(THE TASK):
Exactly as they appear, retype the lines from the one containing "467x327 pixels." through the final line of the data below. Leave pictures out.

(DATA FOR ANALYSIS):
━━━━━━━━━━━━━━━━

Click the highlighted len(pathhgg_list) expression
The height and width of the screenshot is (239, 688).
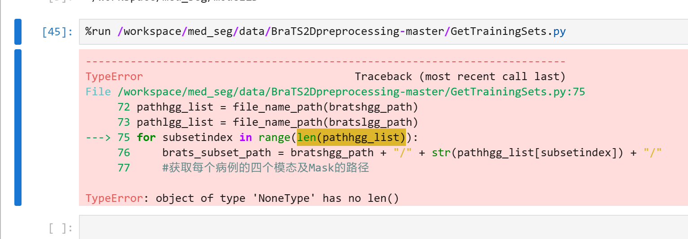(351, 137)
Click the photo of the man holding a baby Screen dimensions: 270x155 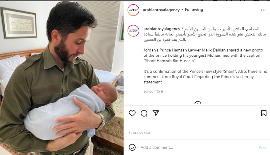(x=62, y=78)
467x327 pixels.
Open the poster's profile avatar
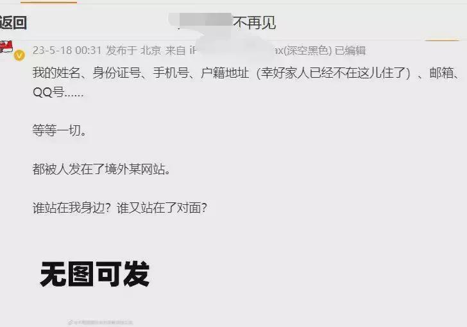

━━━━━━━━━━━━━━━━

(ANSWER BELOW):
467x327 pixels.
Open the poster's profile avatar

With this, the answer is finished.